This morning:
23rd and 26th December 2010
A postcard-sized notice appeared in the university toilets:
PLEASE DO NOT PUT CHEWING GUM IN THE URINALSNext time I went, I took a pen, and, there being no one else around, added:
It makes it go hard and taste pissy.I was a fifty-five year-old lecturer at the time.
Yesterday’s post ended by recalling a similar incident from my student days when someone added a humorous comment to a humorous news sheet I had pinned to notice board. Who was the humourist in that case, me, or the person who made the undeniably funnier enhancement?
Which brings us to an issue that lies somewhere in between a simple dispute about terminology and a matter of deep philosophical importance of infinite significance to the future of humanity. What is a blogger?
Is a blogger only someone who posts blog posts, or can someone who comments but does not have a blog of their own also be considered a blogger?
It might not be as simple as it looks. It differs from writer and reader. What about blog writers whose posts consist of only a brief sentence or image but attract huge amounts of debate or comment? What about blog writers who do not allow comments? What if they allow only some comments? What if they never respond to comments or never comment on other blogs?
As for those who do comment, what if they make only brief or trivial remarks, or produce long erudite rejoinders that dwarf the original post and even take the subject off in a different direction?
This is something else I touched on yesterday. Rachel said that blog commentators without blogs were most definitely not bloggers.
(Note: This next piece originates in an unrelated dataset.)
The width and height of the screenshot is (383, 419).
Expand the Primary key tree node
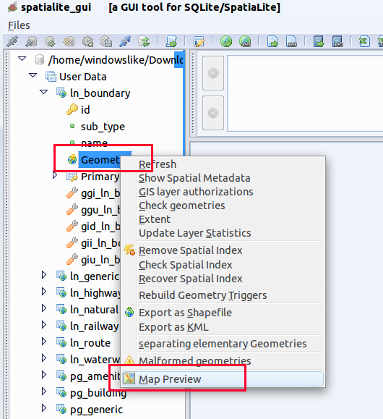click(x=55, y=175)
They are more like concert audiences or football spectators who could not in themselves (in that role) be considered to be musicians or footballers, even when their presence or participation alters the performances of the musicians and footballers on the stage and pitch, and even though the crowd is part of the football match experience.
I think there is more to it. When you go to a concert you don’t take your own instrument and play along, or at a football match you can’t run on to the pitch and help your team out (even though you know you could do better). But there are events at which large numbers of musicians play or sing together. Admittedly, it is not like singalong showing of ‘The Sound of Music’ where you dress up as Maria von Trapp (even the men), stand up, throw out your arms and join in with “The hills are alive …” as loud as you can. Cinemagoers are not film makers.
However, it seems to me that blog commentators are also a bit like members of facebook groups where the initial stimulus can be secondary to the responses. What, then, is a ‘facebooker’? Can you be a blogger on facebook?
If only life were simple. I feel truly in the urinals for arguing about it.